9. As appears from the evidence of P. W. 2, in the shop at the time of seizure many other persons were present. It is accordingly contended by Mr, Murty that independent witnesses were available to be witnesses to the seizure and the evidence of P. Ws. 2 and 3 should be discarded. It has already been discussed that the two witnesses need not be respectable witnesses as referred to in Section 103, Cr. P. C. If such witnesses were available. It would suffice if they are reliable witnesses. The Courts below have closely scrutinised the evidence of P. Ws. 2 and 3 and have accepted their evidence as reliable. Nothing has been urged to take a contrary view. Neither any infirmity has been pointed out in their evidence.

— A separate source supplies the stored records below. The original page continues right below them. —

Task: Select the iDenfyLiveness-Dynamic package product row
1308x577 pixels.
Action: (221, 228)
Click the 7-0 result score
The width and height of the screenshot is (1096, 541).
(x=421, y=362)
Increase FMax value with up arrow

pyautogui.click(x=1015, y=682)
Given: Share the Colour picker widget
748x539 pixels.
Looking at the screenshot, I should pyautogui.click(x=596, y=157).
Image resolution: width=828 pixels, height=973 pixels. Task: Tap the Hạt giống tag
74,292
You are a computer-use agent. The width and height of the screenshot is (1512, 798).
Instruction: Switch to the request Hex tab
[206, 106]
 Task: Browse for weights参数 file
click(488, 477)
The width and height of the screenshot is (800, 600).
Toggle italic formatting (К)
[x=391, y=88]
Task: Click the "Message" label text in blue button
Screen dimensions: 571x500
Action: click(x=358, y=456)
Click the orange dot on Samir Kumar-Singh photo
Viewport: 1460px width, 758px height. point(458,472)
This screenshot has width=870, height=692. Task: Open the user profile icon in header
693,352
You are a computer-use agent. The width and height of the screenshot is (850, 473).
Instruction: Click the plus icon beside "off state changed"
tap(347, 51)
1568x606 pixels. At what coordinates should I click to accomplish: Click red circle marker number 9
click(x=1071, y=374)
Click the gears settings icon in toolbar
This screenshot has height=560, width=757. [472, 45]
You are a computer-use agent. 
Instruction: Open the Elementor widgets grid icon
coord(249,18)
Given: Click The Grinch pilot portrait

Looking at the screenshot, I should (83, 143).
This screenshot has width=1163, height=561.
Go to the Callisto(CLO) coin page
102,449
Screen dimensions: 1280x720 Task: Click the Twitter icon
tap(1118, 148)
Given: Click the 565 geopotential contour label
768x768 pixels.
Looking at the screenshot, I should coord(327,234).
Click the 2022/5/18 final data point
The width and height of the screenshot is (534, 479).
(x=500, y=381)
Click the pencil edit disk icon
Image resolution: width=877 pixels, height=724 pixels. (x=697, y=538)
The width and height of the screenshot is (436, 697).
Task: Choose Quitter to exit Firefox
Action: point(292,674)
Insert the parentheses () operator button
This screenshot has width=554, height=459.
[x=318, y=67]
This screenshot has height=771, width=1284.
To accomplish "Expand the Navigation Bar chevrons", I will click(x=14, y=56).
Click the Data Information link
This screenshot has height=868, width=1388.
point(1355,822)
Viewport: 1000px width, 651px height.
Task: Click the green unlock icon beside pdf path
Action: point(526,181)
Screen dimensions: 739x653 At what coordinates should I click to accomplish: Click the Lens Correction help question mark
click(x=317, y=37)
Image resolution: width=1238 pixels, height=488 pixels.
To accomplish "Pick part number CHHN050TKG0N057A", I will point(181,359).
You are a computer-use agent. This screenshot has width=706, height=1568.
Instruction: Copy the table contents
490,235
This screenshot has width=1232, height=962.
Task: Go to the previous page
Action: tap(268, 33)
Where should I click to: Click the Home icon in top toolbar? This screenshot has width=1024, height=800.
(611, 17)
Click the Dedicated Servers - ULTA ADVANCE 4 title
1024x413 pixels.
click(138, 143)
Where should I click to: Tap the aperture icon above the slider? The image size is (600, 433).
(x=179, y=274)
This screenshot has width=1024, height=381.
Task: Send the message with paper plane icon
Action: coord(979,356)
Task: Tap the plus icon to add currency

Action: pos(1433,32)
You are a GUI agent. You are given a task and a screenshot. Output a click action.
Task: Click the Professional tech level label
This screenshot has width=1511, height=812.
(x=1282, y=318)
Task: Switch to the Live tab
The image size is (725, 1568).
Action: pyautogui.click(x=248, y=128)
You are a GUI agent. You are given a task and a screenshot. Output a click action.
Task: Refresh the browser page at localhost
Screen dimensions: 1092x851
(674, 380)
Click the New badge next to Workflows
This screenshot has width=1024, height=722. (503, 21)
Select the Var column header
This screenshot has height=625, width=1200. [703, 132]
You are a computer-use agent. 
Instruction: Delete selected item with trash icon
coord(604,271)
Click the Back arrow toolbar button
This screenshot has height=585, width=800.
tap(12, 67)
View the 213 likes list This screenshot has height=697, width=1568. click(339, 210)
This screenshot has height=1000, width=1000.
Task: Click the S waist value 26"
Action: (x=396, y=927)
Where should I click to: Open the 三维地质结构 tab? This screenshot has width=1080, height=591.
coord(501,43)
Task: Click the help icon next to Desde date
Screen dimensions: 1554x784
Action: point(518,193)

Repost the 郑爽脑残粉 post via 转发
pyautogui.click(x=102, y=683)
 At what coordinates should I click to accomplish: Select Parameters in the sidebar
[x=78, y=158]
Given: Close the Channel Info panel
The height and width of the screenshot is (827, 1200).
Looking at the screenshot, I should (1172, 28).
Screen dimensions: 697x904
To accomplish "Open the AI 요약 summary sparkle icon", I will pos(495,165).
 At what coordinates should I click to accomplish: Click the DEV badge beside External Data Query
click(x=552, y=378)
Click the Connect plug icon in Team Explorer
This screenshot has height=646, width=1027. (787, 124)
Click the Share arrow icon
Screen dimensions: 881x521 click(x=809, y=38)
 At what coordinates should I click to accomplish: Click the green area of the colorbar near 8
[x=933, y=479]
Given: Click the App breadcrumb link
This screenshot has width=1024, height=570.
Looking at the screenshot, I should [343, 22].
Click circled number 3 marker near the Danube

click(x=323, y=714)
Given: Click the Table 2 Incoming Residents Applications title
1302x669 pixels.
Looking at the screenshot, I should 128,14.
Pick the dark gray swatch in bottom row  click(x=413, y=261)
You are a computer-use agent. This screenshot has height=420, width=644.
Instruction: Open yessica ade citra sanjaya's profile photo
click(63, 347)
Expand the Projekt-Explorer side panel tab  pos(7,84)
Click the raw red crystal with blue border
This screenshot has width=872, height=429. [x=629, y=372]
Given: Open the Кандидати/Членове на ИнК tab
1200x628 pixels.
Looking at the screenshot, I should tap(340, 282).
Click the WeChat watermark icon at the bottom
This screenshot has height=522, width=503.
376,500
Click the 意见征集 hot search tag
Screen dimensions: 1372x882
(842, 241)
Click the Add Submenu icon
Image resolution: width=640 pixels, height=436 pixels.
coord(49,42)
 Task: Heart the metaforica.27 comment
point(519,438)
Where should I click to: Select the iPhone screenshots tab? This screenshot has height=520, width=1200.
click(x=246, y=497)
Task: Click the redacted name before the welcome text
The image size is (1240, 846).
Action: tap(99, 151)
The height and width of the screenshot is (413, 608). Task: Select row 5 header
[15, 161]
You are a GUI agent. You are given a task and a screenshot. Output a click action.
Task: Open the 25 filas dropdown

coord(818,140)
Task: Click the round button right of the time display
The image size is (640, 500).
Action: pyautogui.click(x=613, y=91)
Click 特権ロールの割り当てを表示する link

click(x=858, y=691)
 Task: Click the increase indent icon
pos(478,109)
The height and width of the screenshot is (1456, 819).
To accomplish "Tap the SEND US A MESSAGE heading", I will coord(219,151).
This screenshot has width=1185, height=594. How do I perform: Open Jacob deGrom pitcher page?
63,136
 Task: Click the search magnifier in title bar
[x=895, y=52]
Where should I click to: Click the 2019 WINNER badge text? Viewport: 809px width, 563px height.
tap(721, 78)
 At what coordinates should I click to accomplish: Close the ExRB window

10. Mr. Murty placed reliance on State v. Sadhu Singh, AIR 1962 Punj 548, in support of the contention that when two Independent and disinterested witnesses were not examined, a finding should be recorded that the sample was not properly taken and that on the basis of the finding that the sample was adulterated, a conviction should not be based. The observation of the Bench in para 26 of the judgment lends support to such a contention. I am unable to accept the opinion of their Lordships as laying down the correct law. As I have already said, the witnesses to the seizure must be reliable. They need not be Independent and disinterested. The section even goes so far as to say that there would be two witnesses to the seizure as far as possible. There may be a case where seizure witnesses would not at all be available. If in such a case, the seizure would be valid, it is difficult to lay down a general rule that witnesses under the influence of food inspector would not be relied upon any case. That is a matter which relates to assessment of evidence. It is open to a Court of fact to take such factor into consideration in accepting or rejecting the evidence of such witnesses Patna Municipal Corporation v Dular Chand. AIR 1964 Pat 565 supports my view.

11. No other point has been urged. The revision fails and is dismissed.